_Work instructions_. State how many lines of the entries below hold the word "marigoldliving"; reply with nothing but the number.

_Saved entries_.

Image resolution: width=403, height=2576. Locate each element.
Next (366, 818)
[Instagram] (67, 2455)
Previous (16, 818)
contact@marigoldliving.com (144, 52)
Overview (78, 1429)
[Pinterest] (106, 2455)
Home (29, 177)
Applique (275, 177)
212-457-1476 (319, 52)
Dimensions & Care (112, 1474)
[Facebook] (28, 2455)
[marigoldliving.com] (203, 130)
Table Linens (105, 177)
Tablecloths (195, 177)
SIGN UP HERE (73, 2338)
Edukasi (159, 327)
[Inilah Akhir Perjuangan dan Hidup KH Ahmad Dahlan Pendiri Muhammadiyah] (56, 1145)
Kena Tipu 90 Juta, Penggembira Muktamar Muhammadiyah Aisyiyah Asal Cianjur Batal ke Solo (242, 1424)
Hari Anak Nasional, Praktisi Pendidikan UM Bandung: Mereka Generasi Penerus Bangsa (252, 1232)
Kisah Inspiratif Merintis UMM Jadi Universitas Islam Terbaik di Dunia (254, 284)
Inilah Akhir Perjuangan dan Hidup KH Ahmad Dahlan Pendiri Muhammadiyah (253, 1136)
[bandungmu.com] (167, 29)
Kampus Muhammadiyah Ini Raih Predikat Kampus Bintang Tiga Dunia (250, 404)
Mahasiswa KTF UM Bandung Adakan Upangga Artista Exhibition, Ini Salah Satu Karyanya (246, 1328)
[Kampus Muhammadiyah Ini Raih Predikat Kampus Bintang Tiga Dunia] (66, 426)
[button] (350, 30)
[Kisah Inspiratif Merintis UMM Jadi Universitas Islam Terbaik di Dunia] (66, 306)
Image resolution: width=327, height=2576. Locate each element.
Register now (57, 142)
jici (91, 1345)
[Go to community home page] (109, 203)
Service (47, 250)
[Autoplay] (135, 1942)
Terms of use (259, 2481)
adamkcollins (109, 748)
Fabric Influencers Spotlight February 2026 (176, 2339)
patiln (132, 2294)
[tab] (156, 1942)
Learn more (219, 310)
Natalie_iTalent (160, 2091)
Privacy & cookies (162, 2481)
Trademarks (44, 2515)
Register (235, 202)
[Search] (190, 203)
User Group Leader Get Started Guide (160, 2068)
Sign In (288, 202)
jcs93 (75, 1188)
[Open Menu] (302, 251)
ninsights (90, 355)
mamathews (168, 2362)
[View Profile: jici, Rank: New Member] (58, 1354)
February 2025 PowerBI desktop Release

_Task solution_. 2